## [Work item]
The output should be the line containing "This screenshot has width=1352, height=586." and every later line of the records, exactly as written, and nothing else.

[Records from a dataset]
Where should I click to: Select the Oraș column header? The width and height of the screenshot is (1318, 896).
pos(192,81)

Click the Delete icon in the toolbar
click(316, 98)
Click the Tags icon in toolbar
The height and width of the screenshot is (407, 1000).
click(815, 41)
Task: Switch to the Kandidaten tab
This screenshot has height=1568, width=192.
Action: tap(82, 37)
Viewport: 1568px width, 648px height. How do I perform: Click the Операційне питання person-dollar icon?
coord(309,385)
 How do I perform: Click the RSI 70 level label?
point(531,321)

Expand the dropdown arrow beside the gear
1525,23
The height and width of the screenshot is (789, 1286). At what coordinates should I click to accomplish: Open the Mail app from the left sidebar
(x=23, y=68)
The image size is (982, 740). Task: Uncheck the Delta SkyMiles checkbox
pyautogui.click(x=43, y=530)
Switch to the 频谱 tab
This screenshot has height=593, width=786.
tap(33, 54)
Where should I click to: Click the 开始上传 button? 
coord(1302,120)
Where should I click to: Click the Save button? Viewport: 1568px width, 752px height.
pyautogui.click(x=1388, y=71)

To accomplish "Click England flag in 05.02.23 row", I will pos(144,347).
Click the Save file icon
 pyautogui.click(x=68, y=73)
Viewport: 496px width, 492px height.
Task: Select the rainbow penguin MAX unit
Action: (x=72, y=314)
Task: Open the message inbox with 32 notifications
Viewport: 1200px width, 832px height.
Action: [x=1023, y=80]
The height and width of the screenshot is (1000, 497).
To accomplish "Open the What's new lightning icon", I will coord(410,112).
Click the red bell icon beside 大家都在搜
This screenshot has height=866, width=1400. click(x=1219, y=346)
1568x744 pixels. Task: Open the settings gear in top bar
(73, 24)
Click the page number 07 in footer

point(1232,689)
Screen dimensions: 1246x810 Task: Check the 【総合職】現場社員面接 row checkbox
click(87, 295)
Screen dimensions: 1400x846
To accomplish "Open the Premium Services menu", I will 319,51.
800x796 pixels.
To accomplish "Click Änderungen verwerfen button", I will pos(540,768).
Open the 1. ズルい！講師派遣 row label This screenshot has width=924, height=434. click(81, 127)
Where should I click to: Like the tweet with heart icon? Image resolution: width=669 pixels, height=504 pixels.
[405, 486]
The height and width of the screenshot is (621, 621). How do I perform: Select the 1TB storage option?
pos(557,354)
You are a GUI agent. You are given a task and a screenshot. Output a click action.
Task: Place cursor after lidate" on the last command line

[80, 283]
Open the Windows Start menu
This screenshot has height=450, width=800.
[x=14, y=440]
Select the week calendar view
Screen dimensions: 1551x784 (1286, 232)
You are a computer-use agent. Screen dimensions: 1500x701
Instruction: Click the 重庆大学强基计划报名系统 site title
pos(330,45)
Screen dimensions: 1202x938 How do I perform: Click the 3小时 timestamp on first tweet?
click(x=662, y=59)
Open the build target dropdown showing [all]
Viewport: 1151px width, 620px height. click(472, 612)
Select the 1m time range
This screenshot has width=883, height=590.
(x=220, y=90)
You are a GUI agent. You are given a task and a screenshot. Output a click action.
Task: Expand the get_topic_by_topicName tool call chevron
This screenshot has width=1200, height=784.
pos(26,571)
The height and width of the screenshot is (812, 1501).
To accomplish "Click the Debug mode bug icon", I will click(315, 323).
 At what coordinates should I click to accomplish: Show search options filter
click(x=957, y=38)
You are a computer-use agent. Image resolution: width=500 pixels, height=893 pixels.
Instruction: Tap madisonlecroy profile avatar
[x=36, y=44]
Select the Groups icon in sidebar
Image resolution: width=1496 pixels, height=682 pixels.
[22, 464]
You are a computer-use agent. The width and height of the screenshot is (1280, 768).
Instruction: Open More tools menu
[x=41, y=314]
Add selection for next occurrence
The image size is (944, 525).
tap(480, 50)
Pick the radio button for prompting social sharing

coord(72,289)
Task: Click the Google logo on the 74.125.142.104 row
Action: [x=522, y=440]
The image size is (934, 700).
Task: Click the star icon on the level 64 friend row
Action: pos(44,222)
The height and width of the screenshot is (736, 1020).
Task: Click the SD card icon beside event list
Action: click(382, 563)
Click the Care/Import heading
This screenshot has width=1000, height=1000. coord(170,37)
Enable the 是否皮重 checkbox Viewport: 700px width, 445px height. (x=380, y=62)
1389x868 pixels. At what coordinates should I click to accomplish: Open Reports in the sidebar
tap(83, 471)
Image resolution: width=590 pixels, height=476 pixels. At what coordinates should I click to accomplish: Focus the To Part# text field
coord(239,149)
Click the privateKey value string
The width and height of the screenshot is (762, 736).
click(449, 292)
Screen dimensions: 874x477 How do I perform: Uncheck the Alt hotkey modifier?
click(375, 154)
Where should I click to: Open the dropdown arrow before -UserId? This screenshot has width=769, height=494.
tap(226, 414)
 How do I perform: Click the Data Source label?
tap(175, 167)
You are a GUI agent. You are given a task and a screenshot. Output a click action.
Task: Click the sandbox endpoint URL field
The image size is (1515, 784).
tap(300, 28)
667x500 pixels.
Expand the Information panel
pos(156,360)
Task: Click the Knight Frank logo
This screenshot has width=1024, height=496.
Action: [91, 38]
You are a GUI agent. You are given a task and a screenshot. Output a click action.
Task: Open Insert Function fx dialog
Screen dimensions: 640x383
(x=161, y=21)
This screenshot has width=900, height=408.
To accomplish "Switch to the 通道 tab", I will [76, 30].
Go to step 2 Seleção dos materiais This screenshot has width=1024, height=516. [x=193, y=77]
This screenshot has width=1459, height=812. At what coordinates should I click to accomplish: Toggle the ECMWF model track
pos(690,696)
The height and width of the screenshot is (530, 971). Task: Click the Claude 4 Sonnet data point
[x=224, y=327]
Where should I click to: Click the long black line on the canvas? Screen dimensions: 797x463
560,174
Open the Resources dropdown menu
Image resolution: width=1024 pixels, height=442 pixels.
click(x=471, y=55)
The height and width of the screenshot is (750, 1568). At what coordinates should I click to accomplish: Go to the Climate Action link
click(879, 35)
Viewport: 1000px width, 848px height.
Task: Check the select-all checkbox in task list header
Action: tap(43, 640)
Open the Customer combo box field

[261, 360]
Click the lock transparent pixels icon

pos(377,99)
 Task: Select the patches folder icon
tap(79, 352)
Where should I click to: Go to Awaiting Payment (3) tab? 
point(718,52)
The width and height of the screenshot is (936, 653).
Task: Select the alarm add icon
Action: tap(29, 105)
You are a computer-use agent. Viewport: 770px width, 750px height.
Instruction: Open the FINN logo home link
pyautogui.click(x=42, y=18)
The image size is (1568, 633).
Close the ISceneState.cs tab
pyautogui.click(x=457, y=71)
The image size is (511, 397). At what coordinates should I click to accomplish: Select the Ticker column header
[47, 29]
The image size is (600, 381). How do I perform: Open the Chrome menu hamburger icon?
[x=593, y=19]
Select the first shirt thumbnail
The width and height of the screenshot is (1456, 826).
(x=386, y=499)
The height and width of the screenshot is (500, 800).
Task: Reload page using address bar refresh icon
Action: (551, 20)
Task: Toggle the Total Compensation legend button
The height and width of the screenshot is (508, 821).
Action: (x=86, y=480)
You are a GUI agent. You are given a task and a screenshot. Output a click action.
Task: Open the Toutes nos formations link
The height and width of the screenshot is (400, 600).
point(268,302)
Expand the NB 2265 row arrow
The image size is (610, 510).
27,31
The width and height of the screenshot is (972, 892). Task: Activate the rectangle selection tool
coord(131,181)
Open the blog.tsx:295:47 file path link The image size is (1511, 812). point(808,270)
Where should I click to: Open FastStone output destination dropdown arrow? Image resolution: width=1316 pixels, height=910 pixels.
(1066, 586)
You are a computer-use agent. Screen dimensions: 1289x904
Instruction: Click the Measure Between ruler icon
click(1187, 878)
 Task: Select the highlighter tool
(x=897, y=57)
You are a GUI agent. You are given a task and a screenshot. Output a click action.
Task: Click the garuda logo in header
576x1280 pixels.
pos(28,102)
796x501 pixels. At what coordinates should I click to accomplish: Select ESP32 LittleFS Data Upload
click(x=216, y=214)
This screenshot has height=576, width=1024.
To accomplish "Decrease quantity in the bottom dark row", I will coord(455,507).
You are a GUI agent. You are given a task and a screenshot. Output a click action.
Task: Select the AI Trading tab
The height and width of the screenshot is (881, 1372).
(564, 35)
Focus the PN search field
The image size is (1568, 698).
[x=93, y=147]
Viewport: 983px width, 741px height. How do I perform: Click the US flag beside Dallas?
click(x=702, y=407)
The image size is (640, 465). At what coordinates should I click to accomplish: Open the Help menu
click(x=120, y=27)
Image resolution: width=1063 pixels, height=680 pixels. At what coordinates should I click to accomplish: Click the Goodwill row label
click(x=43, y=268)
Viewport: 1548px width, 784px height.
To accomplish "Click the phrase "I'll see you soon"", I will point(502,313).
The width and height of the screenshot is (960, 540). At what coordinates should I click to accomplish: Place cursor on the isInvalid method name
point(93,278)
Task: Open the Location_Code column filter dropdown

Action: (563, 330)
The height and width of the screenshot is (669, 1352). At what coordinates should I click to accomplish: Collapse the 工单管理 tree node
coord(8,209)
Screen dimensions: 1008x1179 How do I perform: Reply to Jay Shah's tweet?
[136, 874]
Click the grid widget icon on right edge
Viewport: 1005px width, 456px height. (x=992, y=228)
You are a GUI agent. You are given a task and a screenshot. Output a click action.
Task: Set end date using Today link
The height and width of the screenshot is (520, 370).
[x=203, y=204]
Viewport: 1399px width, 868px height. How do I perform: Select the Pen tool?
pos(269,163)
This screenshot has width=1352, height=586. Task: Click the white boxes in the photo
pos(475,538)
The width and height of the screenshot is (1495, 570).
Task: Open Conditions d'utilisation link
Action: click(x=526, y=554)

## [Written response]
This screenshot has width=1352, height=586. Task: Click the white boxes in the photo
pos(475,538)
The width and height of the screenshot is (1495, 570).
Task: Open Conditions d'utilisation link
Action: click(x=526, y=554)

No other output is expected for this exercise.